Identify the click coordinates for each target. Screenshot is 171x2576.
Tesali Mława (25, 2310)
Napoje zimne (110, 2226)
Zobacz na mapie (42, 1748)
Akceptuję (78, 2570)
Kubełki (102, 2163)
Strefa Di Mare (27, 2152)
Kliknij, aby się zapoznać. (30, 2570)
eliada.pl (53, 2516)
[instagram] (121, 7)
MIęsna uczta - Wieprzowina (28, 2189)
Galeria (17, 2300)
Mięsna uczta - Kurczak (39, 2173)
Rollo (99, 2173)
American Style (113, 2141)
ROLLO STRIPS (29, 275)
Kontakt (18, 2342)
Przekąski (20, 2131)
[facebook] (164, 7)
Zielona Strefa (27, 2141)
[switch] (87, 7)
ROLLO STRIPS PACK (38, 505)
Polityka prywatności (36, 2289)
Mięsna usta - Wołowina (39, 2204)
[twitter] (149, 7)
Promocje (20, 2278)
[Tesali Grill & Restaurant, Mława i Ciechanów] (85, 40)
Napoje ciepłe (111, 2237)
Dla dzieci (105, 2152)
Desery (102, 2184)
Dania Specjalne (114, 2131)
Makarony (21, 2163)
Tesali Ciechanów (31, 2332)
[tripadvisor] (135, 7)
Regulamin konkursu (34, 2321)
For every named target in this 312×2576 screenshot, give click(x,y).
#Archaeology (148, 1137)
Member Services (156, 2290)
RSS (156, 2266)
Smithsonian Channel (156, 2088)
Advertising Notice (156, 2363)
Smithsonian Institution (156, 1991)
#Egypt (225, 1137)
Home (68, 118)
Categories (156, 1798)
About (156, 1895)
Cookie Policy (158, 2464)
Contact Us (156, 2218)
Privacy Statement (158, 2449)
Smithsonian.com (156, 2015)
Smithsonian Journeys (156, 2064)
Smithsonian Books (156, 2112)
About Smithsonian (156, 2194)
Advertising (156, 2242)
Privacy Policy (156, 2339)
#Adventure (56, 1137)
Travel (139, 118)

══════════════════════════════

Activity: For this exercise, please copy exactly the lines of the material above from its first line through the line where "Promocje (20, 2278)" appears.

Result below:
Identify the click coordinates for each target. Screenshot is 171x2576.
Tesali Mława (25, 2310)
Napoje zimne (110, 2226)
Zobacz na mapie (42, 1748)
Akceptuję (78, 2570)
Kubełki (102, 2163)
Strefa Di Mare (27, 2152)
Kliknij, aby się zapoznać. (30, 2570)
eliada.pl (53, 2516)
[instagram] (121, 7)
MIęsna uczta - Wieprzowina (28, 2189)
Galeria (17, 2300)
Mięsna uczta - Kurczak (39, 2173)
Rollo (99, 2173)
American Style (113, 2141)
ROLLO STRIPS (29, 275)
Kontakt (18, 2342)
Przekąski (20, 2131)
[facebook] (164, 7)
Zielona Strefa (27, 2141)
[switch] (87, 7)
ROLLO STRIPS PACK (38, 505)
Polityka prywatności (36, 2289)
Mięsna usta - Wołowina (39, 2204)
[twitter] (149, 7)
Promocje (20, 2278)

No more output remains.